Moravița

Moravita ( Morawitz German, Hungarian Temesmóra or Moravicza ) is a municipality in Timiş, Banat, Romania, close to the border with Serbia. It is the last town on the Romanian side of the border crossing Stamora Moravita. To the municipality also includes the villages Moravita Dejan, Gaiu Mic and Stamora Engleză.

Geographical Location

Moravita Situated 70 kilometers from Timişoara on the National Road DN59 and on the European road 70, and on the railway line Timişoara - Belgrade. The station, which is located outside of the village, such as bears the name of the border crossing Stamora Moravita.

Neighboring towns

Etymology

A settlement called Mora, also Mura was first documented in 1332. At the time of Joseph II land survey ( 1717) were in Morava 30 houses where Romanians and Serbs lived. The creek Moravica, which flows alongside the village outskirts ( Mora called on Serbian water) is eponymous for the place name.

History

The inhabited by Romanians and Serbs place in 1775 by the then President of the Banat State Administration Brigido Josef Freiherr von Bresowitz with Germans from the Saarland, from Trier, Lorraine and Swabia, settled. Morawitz cameralistic was a settlement. 1790 settled the Romanians to the nearby Radovantz (today Dejan ). Morawitz 1839 raised to market. During this time the place was also a military garrison stationed in a Uhlan squadron.

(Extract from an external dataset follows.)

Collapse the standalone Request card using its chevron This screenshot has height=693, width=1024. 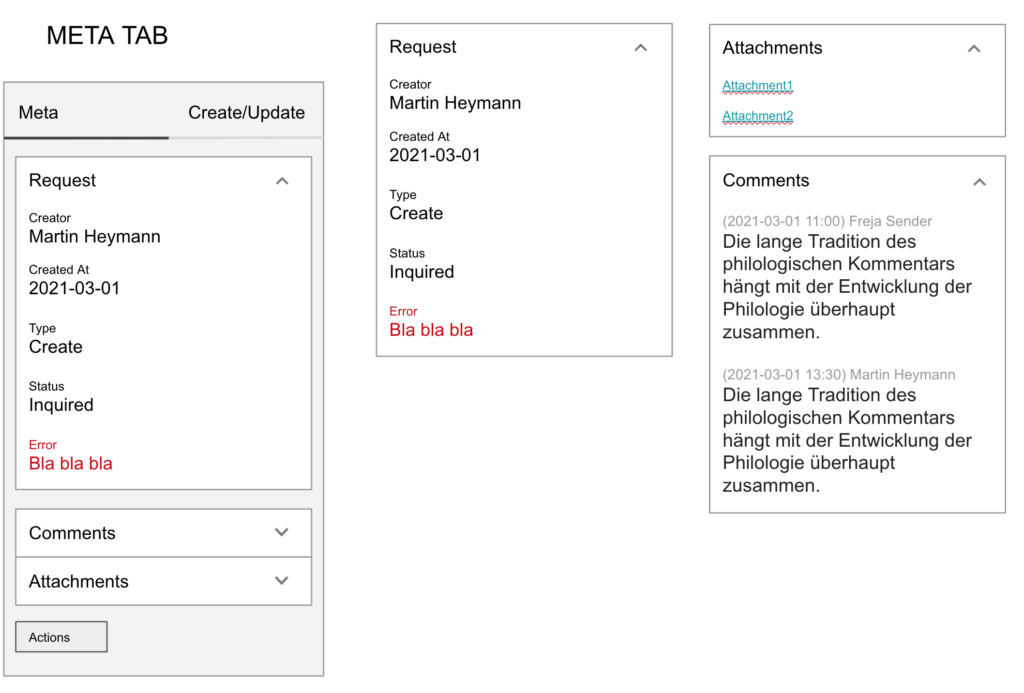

On 4 June 1920, the Banat was divided into three parts as a result of the Treaty of Trianon. The largest, eastern part, which also Morawitza belonged, fell to Romania.

As a result of the Waffen-SS Agreement of May 12, 1943 between the Antonescu government and Hitler's Germany all ethnic German conscript men were drafted into the German army. Even before the war, in January 1945, the deportation of all ethnic German women between 18 and 30 years and men aged 16-45 years was held kidnapped for construction labor in the Soviet Union. The land reform law of 23 March 1945 which provided for the expropriation of German farmers in Romania, the rural population deprived the livelihood.

As the population along the Romanian- Yugoslav border of the Romanian governance after the rift between Stalin and Tito and his exclusion was classified from the Cominform alliance as a security risk, took place on 18 June 1951, the deportation " of politically unzuverlässlichen elements " in the Bărăgan - steppe, regardless of ethnicity. Romanian leadership aimed at the same time to break the onset of resistance to the upcoming collectivization of agriculture. Bărăganverschleppten When returning home in 1956, they received the 1945 expropriated houses and farms refunded. possession of the field, however, was collectivized.